Vion Pharmaceuticals, Inc. has reached agreement on a Special Protocol Assessment with the US FDA for a Phase III clinical trial of Cloretazine (VNP40101M) in combination with Ara-C (cytarabine) in relapsed acute myelogenous leukaemia (AML). The Special Protocol Assessment (SPA) process is a procedure by which the FDA provides official evaluation and guidance on proposed protocols for pivotal Phase III clinical trials.
The trial will be a placebo-controlled double-blind randomized evaluation of Ara-C plus Cloretazine (VNP40101M) versus Ara-C plus placebo. The trial is designed to accrue 420 patients with AML in first relapse with the patients having experienced a first complete remission (CR) of at least three months but not longer than twenty-four months.
The primary endpoint for the trial is the objective response rate defined as CR plus CRp (a complete remission with incomplete recovery of the platelet count). The trial has been designed to demonstrate a 50 per cent difference in the objective response rate between the experimental arm and the control arm. Secondary endpoints include time-to-progression, duration of response, survival and toxicity.
Alan Kessman, CEO, commented, "We are pleased to have successfully concluded our discussions with the FDA related to the design of this pivotal trial for our lead anticancer agent Cloretazine (VNP40101M). We look forward to getting the trial started as soon as possible."
An interim analysis is planned after accrual and adequate follow up for the objective response rate of the first 210 patients. The Company expects the trial to commence in the first quarter of 2005 and estimates that patient accrual will take place over 30 months in multiple centres in the North America and Europe.

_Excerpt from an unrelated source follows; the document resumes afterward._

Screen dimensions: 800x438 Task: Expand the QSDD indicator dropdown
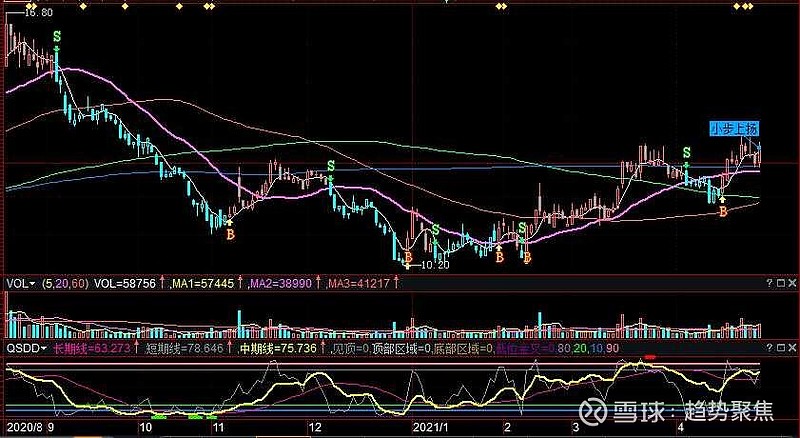click(27, 348)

Vion Pharmaceuticals, Inc. is developing novel agents for the treatment of cancer. Vion has two agents in Phase II clinical trials: Cloretazine (VNP40101M), a unique sulfonylhydrazine alkylating agent, and Triapine, a potent inhibitor of a key step in DNA synthesis. In preclinical studies, Vion is developing KS119, a hypoxia-selective compound from the sulfonylhydrazine class, and heterocyclic hydrazones.